Lem the artificially intelligent said...

It reminded me of a Howard Stern stunt from back in the days when Howard was still Howard.

I found the writeup from 1992 with a 2002 “update”.

https://ew.com/article/2002/08/27/howard-sterns-wild-vma-moment/


Anne in Rockwall, TX said...

Heh, heh, heh ... she said ass.

Apologies to Beavis.

JAORE said...

Cute.

Lots of barely visible hotels out there.

Maynard said...

I got bored with the NYT crossword after 30 years or so. (Probably would have been better to go to church on Sunday morning).

Is Will Shortz still around? He was so much better than Eugene Maleska.

Wa St Blogger said...

88 Across

We can have a new Althouse inside humor meme.

Reminds me of a joke.

A commits some crimes and is sentence to hard time in a state Pen. One day he is sitting in his cell and someone calls out: "43!" The whole cell block bursts out in laughter. "Strange" he thought to himself.

Later that day someone calls out: "128!" Again, more laughter and guffaws from the block.

The next day it was: "91!"

Curious, he askes the guy in the cell next to him. "What\s with the numbers and why s everyone laughing? Is that some joke about the length of their sentence?"

"Oh, no. Nothing like that. You see, we have a limited library, as you know, and there is only one joke book. Everybody here has read it dozens of times, so we have all the jokes memorized by number. Just say the number and we all get the joke."

The guy thought about that for a while and then decided as the newbie he would get in with the local crown by joining in with the joke. He waited a couple of days and then decided to throw out a number. "16!" he shouted.

Nothing. Not a sicker, even.

Maybe he was telling the wrong joke. Maybe 16 isn't funny. He would wait a couple of more days than then shout out one everyone laughed to, but not one that was too recent. When the time came he shouted out "43!"

Dead. Silence. He dis not understand. that joke got lots of laughs before. Why didn't it this time.

So he asks the guy in the next cell, "I don't understand. When someone else yelled out 43, they got lots of laughs. But when I did it, no one laughed. Is 43 not funny anymore?"

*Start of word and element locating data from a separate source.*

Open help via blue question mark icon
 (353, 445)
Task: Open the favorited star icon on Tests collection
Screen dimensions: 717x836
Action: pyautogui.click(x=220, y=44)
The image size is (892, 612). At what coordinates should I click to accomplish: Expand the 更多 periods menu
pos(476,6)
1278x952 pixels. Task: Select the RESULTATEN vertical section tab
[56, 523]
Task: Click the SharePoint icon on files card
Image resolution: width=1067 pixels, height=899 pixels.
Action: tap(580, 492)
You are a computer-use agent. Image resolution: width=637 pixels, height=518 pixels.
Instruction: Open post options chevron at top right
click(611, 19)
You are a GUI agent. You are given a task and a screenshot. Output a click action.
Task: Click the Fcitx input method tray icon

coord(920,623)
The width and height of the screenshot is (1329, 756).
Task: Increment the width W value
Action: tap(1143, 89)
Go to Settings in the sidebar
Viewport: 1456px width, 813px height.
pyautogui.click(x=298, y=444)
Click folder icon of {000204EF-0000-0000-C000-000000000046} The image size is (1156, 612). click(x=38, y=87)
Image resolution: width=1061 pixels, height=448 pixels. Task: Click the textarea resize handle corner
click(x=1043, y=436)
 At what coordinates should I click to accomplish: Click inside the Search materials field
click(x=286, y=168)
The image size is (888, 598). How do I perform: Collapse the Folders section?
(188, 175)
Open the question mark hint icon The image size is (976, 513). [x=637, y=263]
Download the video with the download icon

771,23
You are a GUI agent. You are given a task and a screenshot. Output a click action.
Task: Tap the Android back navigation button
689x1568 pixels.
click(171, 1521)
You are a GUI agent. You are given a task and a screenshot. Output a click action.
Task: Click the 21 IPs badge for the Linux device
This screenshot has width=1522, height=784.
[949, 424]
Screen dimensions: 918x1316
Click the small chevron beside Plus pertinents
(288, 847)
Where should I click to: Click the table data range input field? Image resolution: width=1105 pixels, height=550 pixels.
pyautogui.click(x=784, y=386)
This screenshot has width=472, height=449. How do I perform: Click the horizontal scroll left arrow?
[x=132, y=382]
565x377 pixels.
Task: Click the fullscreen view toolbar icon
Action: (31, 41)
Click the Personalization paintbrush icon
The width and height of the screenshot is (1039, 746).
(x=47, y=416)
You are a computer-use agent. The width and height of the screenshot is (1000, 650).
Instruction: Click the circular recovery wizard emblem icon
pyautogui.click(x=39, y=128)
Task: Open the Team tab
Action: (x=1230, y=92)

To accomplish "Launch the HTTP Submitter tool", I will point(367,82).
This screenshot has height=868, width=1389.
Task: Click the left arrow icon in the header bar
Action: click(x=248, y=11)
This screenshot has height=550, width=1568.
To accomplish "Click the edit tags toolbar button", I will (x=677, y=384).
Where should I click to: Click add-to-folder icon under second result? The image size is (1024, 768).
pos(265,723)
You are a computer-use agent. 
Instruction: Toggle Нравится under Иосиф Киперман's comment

"Oh, no. It is probably the best joke in the book. Always good for a laugh."

"Then why didn't anyone laugh just a few minutes ago?"

"Well," the neighbor mused, "maybe some people just can't tell a joke."

88 Across!

MOfarmer said...

Steely exterior: Yes! I knew it! But a warm heart. Yep.

k said...

OMG Althouse! So I didn't snicker at the actual clue, but then I played your song clip - and there it was. I LOLed out loud. Thanx!